Radio Television of Djibouti (RTD) (, ) is the national broadcaster of Djibouti. The station is based in Djibouti city and the only media outlet of the country. RTD is broadcasting in Arabic, French, Afar and Somali.

In addition to RTD, the country's government does not allow any other broadcasters. According to Reporters Without Borders, RTD is used for government propaganda. The opposition broadcaster La Voix de Djibouti broadcast for ten years as an online radio from Belgium, in June 2020 it resumed terrestrial broadcasting on a rented station from Bulgaria via shortwave.

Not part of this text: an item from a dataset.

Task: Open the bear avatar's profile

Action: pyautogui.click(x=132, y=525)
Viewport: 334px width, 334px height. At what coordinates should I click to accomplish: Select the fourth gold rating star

RTD operates a powerful medium wave transmitter that broadcasts the Arabic-language US-governmental program Radio Sawa for all of East Africa.

History

The channel began broadcasting in the 1940s, during the colonial period in French Somaliland. In 1967, the Office of French Radio and Television (ORTF) installed a regional station overseas in Djibouti City. The city is today a center for broadcast media and hosts a number of radio and television stations.

Radio Television of Djibouti is a general news and entertainment channel.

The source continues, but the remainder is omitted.